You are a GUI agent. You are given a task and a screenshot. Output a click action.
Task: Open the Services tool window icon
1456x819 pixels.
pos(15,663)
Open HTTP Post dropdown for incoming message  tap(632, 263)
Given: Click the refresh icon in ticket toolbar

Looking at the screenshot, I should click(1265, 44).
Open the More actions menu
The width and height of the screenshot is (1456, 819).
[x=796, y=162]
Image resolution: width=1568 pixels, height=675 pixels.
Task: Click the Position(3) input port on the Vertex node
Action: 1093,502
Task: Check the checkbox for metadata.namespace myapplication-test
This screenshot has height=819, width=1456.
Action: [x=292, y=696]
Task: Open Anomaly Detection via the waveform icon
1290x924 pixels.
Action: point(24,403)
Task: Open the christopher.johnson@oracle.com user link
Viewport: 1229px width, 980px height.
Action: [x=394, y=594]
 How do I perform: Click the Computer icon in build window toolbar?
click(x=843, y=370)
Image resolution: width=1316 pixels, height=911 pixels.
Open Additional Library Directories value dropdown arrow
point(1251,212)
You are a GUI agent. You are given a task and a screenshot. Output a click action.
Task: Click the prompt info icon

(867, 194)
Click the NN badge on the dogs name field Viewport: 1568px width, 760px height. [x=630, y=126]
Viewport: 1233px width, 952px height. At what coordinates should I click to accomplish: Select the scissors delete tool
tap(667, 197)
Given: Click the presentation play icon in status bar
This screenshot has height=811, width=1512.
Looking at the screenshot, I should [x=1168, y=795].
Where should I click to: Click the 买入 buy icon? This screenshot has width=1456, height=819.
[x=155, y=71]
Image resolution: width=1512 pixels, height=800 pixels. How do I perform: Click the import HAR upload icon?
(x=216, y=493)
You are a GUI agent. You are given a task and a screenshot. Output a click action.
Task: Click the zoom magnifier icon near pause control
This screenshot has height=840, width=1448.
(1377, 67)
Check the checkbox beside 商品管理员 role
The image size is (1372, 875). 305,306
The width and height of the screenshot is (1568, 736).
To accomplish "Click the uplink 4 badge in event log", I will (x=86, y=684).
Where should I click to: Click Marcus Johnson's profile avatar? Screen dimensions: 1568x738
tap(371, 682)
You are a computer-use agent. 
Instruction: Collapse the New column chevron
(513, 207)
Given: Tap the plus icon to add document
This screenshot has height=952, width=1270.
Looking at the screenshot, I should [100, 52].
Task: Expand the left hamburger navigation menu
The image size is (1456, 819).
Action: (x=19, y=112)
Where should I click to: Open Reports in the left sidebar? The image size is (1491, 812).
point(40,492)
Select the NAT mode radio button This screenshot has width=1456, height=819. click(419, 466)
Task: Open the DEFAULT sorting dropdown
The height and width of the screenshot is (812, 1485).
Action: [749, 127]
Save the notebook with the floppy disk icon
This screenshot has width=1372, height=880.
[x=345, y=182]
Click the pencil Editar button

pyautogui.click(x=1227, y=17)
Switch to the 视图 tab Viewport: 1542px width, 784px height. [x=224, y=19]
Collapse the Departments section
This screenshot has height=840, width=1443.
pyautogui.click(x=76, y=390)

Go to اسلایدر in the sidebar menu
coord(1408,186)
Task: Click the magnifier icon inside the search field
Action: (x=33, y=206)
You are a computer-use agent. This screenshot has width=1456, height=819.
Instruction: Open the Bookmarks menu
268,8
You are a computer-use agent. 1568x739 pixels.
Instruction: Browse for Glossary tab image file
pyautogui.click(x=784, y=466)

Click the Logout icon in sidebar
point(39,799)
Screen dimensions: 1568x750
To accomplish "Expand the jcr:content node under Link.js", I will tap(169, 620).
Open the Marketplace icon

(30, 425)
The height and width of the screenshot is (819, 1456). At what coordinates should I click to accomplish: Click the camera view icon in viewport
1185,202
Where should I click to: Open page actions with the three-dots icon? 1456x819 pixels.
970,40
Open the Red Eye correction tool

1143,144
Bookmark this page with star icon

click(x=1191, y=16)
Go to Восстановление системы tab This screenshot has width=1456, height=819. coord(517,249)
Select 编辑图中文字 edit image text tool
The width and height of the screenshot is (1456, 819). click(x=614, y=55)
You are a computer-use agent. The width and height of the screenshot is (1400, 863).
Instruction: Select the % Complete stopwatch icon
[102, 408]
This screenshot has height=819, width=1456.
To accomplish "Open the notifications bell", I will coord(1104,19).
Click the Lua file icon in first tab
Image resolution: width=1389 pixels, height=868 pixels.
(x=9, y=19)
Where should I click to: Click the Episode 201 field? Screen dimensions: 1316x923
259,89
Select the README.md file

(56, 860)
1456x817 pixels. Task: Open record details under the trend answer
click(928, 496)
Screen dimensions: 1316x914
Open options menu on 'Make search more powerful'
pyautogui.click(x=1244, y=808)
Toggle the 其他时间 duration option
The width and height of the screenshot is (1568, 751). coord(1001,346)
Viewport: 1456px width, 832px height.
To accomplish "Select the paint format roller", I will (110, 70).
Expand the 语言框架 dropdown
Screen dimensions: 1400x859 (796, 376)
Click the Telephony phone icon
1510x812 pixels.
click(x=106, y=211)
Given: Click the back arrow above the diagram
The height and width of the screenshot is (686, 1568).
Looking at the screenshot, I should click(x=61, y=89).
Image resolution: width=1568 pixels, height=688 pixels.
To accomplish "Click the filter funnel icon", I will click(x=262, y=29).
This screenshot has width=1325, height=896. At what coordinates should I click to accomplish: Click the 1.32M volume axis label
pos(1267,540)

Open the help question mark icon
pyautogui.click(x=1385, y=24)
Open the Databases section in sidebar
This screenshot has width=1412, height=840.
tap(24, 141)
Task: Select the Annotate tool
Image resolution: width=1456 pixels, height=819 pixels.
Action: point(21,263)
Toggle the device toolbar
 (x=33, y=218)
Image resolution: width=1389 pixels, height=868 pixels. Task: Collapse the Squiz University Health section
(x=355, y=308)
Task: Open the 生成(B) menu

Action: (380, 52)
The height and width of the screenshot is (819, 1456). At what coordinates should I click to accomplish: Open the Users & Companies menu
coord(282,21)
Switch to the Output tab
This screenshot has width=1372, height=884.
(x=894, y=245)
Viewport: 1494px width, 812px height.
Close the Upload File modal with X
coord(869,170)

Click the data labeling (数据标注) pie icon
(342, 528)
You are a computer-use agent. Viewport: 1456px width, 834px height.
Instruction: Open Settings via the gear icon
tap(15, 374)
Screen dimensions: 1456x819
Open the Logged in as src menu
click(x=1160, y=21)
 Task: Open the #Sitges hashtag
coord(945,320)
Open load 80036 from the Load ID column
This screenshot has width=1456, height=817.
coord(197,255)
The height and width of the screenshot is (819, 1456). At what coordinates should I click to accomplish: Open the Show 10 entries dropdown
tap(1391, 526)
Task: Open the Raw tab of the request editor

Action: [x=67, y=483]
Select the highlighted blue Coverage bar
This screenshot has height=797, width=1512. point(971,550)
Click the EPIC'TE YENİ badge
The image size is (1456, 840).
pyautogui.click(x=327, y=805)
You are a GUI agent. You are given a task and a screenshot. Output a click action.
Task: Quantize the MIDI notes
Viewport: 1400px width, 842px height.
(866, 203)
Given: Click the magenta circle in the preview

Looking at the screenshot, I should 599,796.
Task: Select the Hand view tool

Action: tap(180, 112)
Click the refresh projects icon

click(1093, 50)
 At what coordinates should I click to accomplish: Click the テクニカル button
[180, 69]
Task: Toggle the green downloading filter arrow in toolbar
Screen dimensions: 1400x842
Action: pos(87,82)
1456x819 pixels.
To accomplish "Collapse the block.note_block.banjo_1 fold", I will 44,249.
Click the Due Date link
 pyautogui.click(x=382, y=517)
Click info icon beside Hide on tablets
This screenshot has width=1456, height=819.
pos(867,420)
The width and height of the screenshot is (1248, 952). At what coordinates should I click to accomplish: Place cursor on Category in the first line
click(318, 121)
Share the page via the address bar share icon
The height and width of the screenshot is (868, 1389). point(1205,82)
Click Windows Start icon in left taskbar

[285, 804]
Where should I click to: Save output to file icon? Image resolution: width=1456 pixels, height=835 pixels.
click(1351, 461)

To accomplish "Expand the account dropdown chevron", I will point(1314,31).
_ _ _ _ _ _ _
→ TASK ITEM: Lines of the listing above that include the string "filter" should each be copied.

→ WRITTEN ANSWER:
To accomplish "Click the filter funnel icon", I will click(x=262, y=29).
Task: Toggle the green downloading filter arrow in toolbar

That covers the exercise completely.